§ **ЧТО НУЖНО СДЕЛАТЬ**
Кем, согласно фрагменту о письмах Веры Александровны Сутугиной, она известна в издательстве «Всемирная литература»?

§ **ИСХОДНЫЙ ФРАГМЕНТ**
Именно поэтому выбрать характерный материал для истории повседневности бывает чрезвычайно трудно. Стремление использовать художественные тексты (не только литературные, но и кинематографические или живописные) вызывает серьезную и во многом справедливую критику профессиональных историков. Даже «Архипелаг ГУЛАГ» нынешним поколением исследователей воспринимается более как художественное, нежели как исследование, и это во многом справедливо. Когда в 1970–1980-е годы ему приходилось заполнять лакуны советской историографии, на первый план выдвигались свидетельская и исследовательская функции. Сейчас, когда мы знаем о тех временах несравненно больше и из более надежных источников, – эстетическая.
Предлагаемые читателю фрагменты из довольно большого комплекса писем, как кажется, вполне могут занять достойное место в кругу источников по истории послевоенного СССР, поскольку эти письма написаны человеком, в силу ряда причин прочно привязанным к месту обитания, но в то же время обладающему достаточно широким кругозором (скорее в прошлом, чем в настоящем, где он ограничен теми же причинами), стремящемуся к получению и осмыслению информации и обладающему навыками вполне выразительной письменной речи. В то же время автор не претендует на создание самостоятельной картины мира, ни научной, ни художественной, а ограничивается описанием своей частной жизни, лишь попутно фиксируя ее социальные детерминанты. Говоря кратко, этим письмам веришь, причем веришь не как литературному произведению, а как подлинному свидетельству о жизни.
Автор писем – человек, известный в литературе, появляющийся на страницах воспоминаний и в документальных материалах, но как человек, стоящий вне собственно литературной деятельности. Вера Александровна Сутугина (в замуж. Кюнер, 1892–1969) известна как секретарь издательства «Всемирная литература». Сохранился ее альбом, ныне отчасти опубликованный[1422], где сотрудники и авторы издательства охотно писали.

§ **ФРАГМЕНТ ДАННЫХ**
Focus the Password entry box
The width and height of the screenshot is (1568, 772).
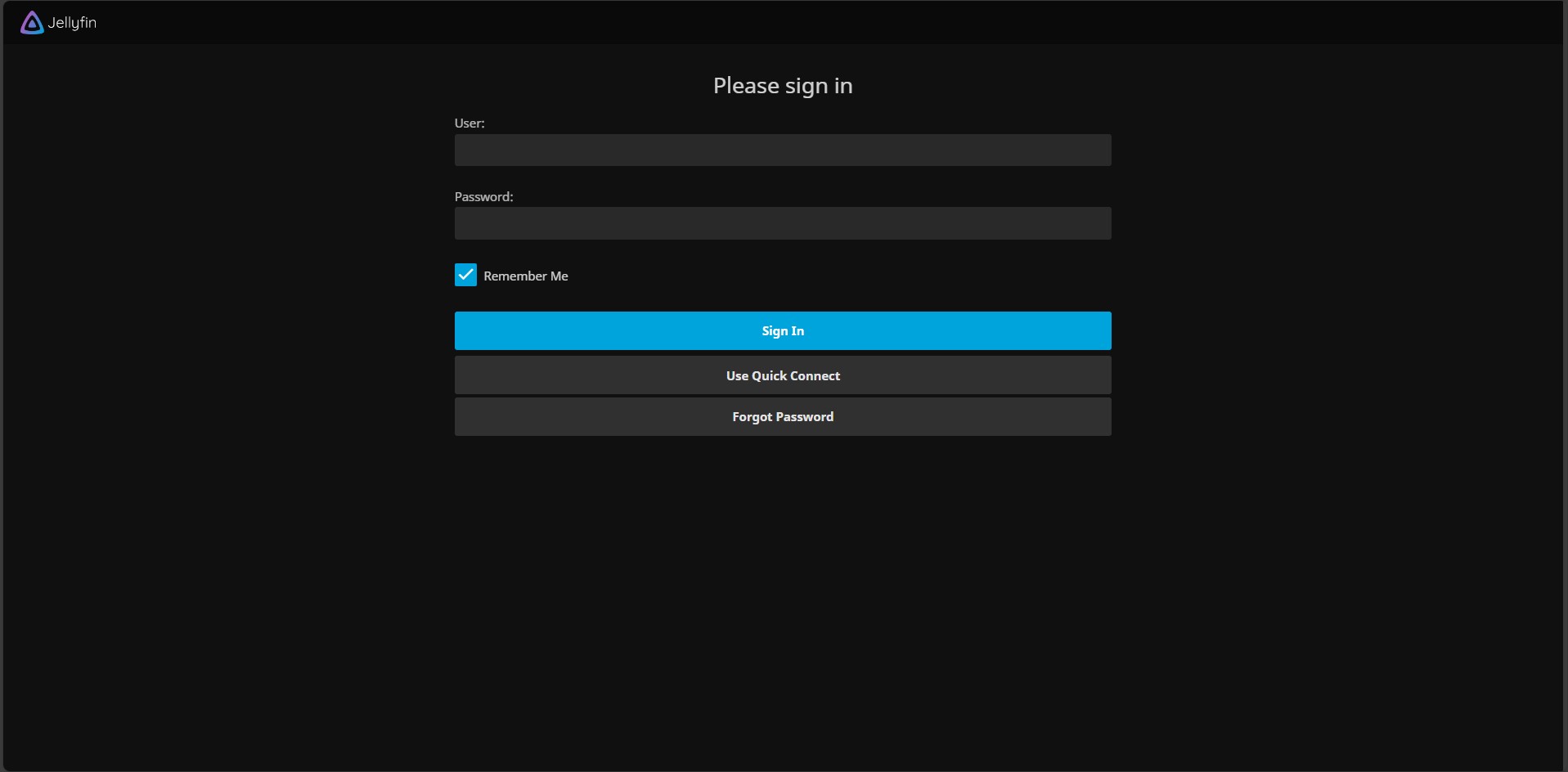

§ **РЕЗУЛЬТАТ**
Она известна как секретарь издательства «Всемирная литература».